I was reading through the ECRI’s publically available articles trying to find out why when I ran into this article.  It describes a problem that has developed with the seasonal adjustment algorithms.  It seems that the economic collapse that followed Lehman Brothers in 2008-2009 has led to a skew in the adjustment that is being made.  Many of the seasonal adjustment algorithms are interpreting the downturn that occurred in Q4 2008 – Q1 2009 as a seasonal event that should be adjusted for.

Most data, both public and private, are seasonally adjusted. But the nature of the Great Recession seems to have had an unexpected impact on the statistical seasonal adjustment algorithms that are hard-wired to detect when the seasonal patterns evolve and change over the years. This is normally a good thing, but when the economy fell off a cliff in Q4/2008 and Q1/2009, it was partly interpreted by these procedures as a lasting change in seasonal patterns. So, according to these programs, data from Q4 and Q1 would be expected thereafter to be relatively weak, and therefore automatically adjusted upwards. Our due diligence on this subject indicates a widespread problem, resulting in many recent economic headlines being skewed to the upside.

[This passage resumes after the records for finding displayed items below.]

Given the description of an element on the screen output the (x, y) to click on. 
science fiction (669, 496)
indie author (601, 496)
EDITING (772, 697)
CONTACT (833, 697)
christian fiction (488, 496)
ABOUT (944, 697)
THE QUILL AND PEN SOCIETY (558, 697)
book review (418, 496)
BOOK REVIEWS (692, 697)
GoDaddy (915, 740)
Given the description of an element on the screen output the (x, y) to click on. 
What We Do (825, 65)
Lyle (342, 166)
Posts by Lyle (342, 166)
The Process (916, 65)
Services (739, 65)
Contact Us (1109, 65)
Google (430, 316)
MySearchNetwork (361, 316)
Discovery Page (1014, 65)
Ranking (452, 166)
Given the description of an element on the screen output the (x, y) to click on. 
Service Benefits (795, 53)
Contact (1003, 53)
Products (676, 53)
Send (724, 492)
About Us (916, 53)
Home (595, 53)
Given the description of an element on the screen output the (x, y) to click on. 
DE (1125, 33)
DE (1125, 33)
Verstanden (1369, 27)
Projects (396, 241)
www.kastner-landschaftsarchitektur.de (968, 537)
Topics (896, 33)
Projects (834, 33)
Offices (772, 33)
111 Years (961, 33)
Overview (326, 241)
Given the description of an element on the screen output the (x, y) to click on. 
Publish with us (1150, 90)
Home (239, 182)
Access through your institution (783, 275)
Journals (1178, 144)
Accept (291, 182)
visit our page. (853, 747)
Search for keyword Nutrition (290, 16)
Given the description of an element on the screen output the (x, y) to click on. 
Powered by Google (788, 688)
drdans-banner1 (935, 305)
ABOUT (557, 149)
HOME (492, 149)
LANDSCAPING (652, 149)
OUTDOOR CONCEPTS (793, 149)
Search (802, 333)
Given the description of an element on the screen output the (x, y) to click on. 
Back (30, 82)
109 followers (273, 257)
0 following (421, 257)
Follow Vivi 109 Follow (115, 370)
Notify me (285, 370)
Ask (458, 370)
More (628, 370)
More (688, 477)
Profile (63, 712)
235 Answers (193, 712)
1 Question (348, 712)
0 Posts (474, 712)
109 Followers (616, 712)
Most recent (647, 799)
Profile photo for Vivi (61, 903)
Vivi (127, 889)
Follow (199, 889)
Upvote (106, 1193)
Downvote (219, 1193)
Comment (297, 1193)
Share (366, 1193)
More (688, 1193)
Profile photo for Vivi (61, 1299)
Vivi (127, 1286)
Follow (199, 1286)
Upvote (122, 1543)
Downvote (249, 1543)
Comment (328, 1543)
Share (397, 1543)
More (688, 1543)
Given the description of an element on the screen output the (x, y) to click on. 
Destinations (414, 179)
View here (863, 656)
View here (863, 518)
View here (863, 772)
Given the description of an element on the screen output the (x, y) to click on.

The article was written in mid-March but as recent as last week the ECRI remained behind its conclusions and their conviction that the pick-up in growth is illusory.  This SeekingAlpha article quoted Lakshman Achuthan (who is the chief economist and spokesman for the ECRI) recentlyas saying that year over year (yoy) growth, which would not be distorted by the 2008-2009 numbers, is not improving.

Please note that PCI growth yoy is still -2.2% and even q-o-q is -4.9%… With yoy growth in all the coincident indicators (GDP, industrial production, personal income and sales) all staying in cyclical downturns, and yoy payroll job growth, which had been the only holdout, now rolling over — as we had predicted a few weeks ago — it’s pretty clear that for now U.S. economic growth is worsening, not improving.

The rub is that the data we have been looking at from January through March may be overly optimistic.  It is being overly adjusted to the high side.  Now that we are into April, that is about to end.

The data isn’t great

Indeed we are seeing something like that in the recent numbers.  The monthly jobs report was a big disappointment.  The jobless claims number that came out last week spiked to 380,000.

Home sales, which to me would be the true sign of a pick-up in the economy, remain depressed.

Add to this the fact that gasoline prices are about the only thing that have recovered to pre-recession highs.

What does it mean?

The situation feels to me like another false start.  To use the phrase coined by John Maudlin, we are in for more muddling through.  Low growth rates, low interest rates; maybe the ECRI will prove to be right and we will dip into another recession.

As for my portfolio, I am of the mind that I am mostly in stocks that should perform well in this environment.

Given the bleak outlook, gold and gold stocks should do well.  Of course gold stocks have done anything but well lately.  I have to remind myself of the volatility of these stocks, how they can bounce up and down like a yo-yo and turn on a dime.  I think that as it becomes more clear that the skies remain grey and the horizon dark, the gold stocks should recover.  I am certain that the reason we have not seen a breakdown in the price of gold itself is because there is smart money out there that sees the same picture I am drawing.

The mortgage servicers, Newcastle, Nationstar, and PHH, should hold their own in this environment. Servicing revenues are not dependent on an uptick in home sales to the same extent as other housing related businesses.  Interest rates remain at such low levels that these companies continue to accumulate incredible assets (in the form of new servicing rights) that will outperform in years to come.

The regional banks are a bit of a tougher choice.  However when I look at many of the regionals, they remain below their price level before the European shock in the summer.  The US economy may not be getting that much better, but it is slowly healing, and to see these stocks at lower levels is, in my opinion, a disconnect.